■ **Instructions for the task**:
Give back exactly the line containing "Where should I" and all that follow it in the data below, with the pictures left out.

■ **Listed entries**:
————————

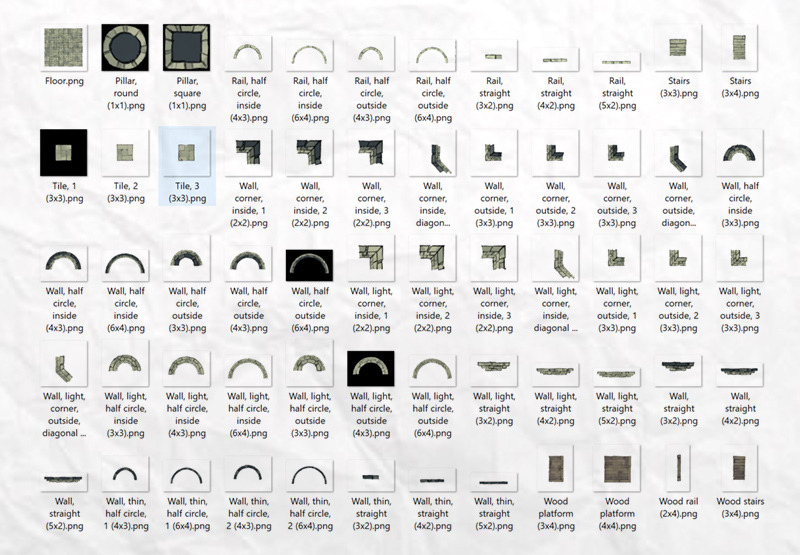This screenshot has height=555, width=800.
Task: Choose the Stairs (3x3).png file
Action: tap(677, 47)
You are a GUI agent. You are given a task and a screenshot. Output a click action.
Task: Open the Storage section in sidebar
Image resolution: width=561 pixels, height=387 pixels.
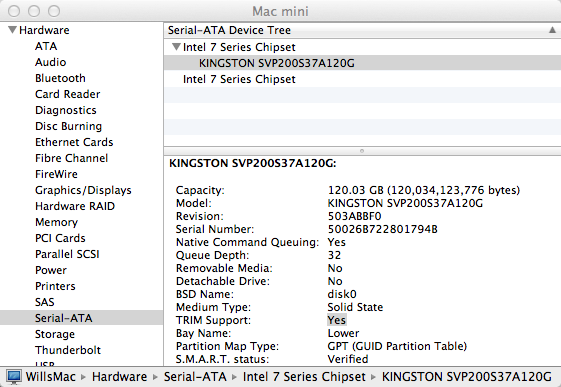(x=55, y=334)
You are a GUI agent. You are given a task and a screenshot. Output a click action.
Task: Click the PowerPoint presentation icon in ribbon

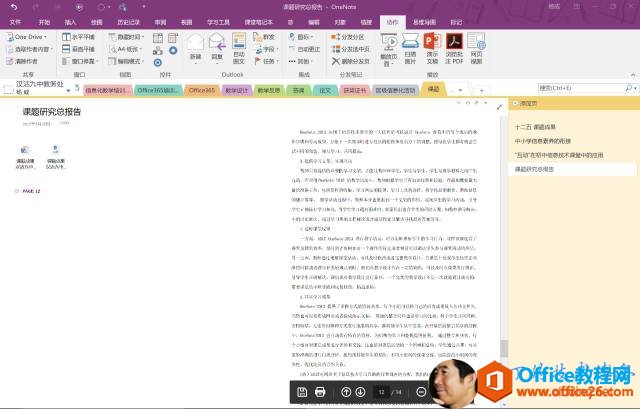tap(432, 42)

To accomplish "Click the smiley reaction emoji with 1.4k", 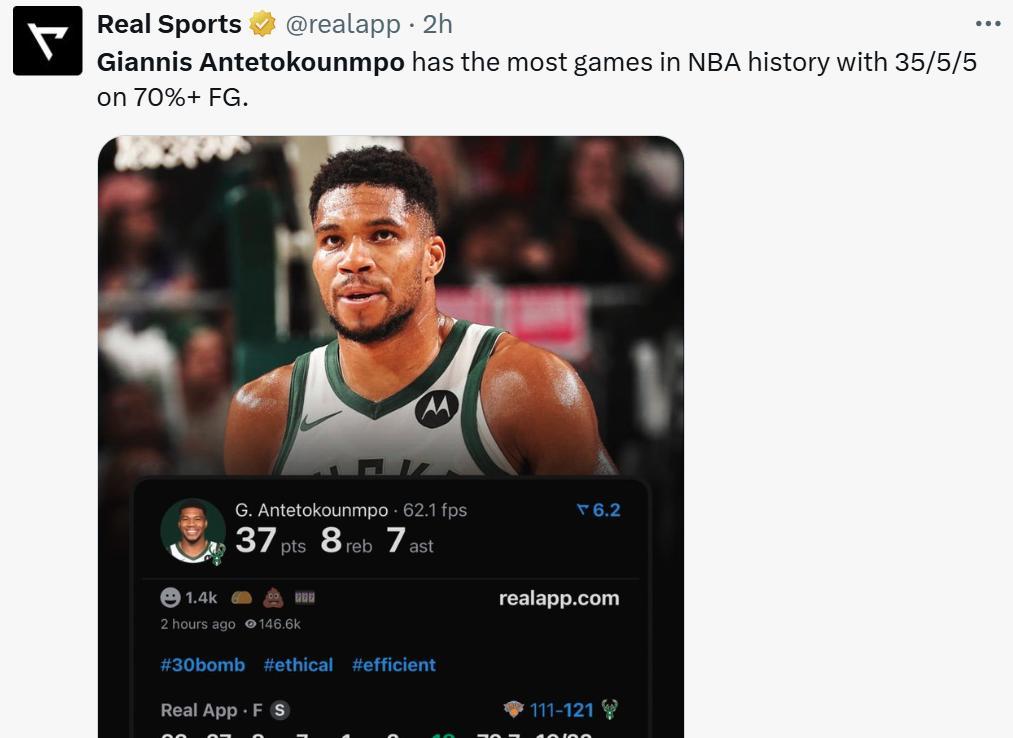I will (171, 597).
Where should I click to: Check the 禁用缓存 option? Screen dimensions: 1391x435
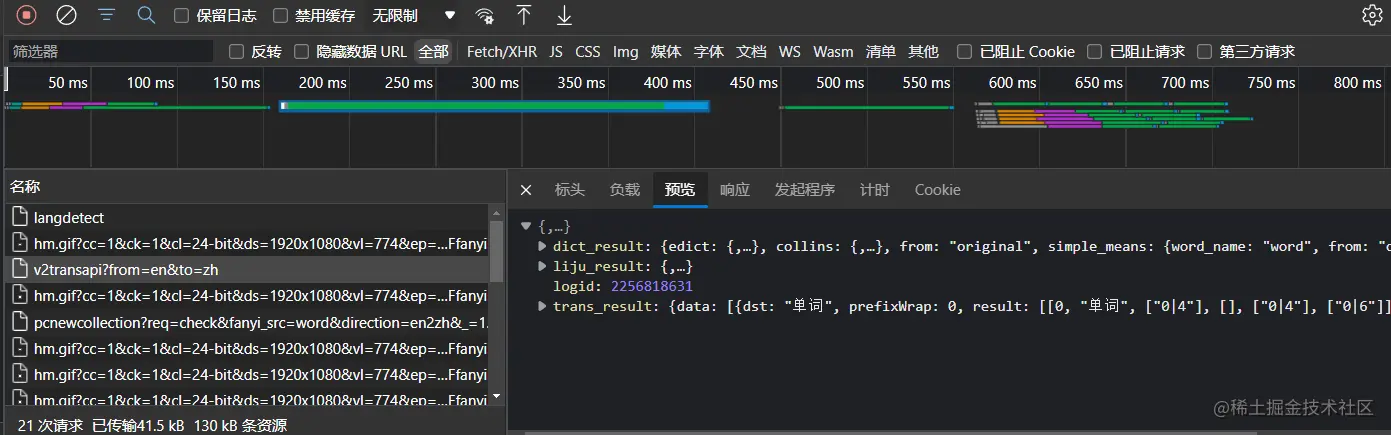point(281,16)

————————

■ **Your solution**:
Where should I click to: Check the 禁用缓存 option? Screen dimensions: 1391x435
point(281,16)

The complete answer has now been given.